I’m a confirmed Catholic, but I must confess that I haven’t been actively practicing. Still, visiting Cathedral Notre-Dame de Paris holds a deep significance for me as it is one of the world’s largest Catholic churches.
But what does visiting this cathedral mean for non-Catholics, I wondered. Perhaps they come to see its famous Gothic architecture, flying buttresses, and gargoyles.
Regardless of the reasons that millions of visitors come to Notre Dame each year, it looked like everyone only wanted to do the same thing: take selfies in front of stained glass windows, marble statues, and the Point Zero geographical marker in front, which reportedly marks the spot where ancient Paris, or Lutèce/Lutetia, began.
Well, OK, I took a bunch of selfies outside, too. But what would I experience inside? Here are a few of my impressions of Notre Dame (based on notes from my journal):
I’m not wearing my hat today, but I did notice the “no hats/caps sign” when I first entered Notre Dame. Unlike Sacré-Cœur, photography isallowed here. Inside, it smells like smoke from candles.
There will be a mass at noon and I’m thinking of coming back for it, but we’ll see. It’s only 11:04. If I thought there were hoards of tourists at Sacré-Cœur, that was nothing compared with the crowds here at Notre Dame. Everyone has made the pilgrimage: school groups, senior tours, YouTube vloggers – everyone’s here!
After going around the aisle, I found a seat in the back of the nave. I’m looking up and around, trying to experience this place. Under my breath, I say a prayer for my family, my friends, and I express my gratitude for this trip and everything.

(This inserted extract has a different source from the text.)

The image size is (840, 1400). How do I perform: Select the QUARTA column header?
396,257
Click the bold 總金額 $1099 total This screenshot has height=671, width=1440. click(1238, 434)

There’s a constant buzz. I wish the souvenir medallion vending machines weren’t inside. The clink-clunk of coins gives Notre Dame a carnival or casino vibe. But what to do? To my left, there’s a group of people speaking very loudly. (Ugh, “Ugly American” in action!) While I find the familiar American English accent oddly comforting, I feel embarrassed. For them? For me? I think the noise removes the solemnity of this holy place of worship. How is God supposed to hear my prayers?
Hallelujah! They just made an announcement over the PA system: “Shhhh…Silence, s’il vous plaît.” (Translation: “STFU, please.”)
I stifled the urge to let out a cacophonous laugh myself. That announcement was the best moment for me!
OK, the silence lasted a whole ten seconds. The buzz is starting up again.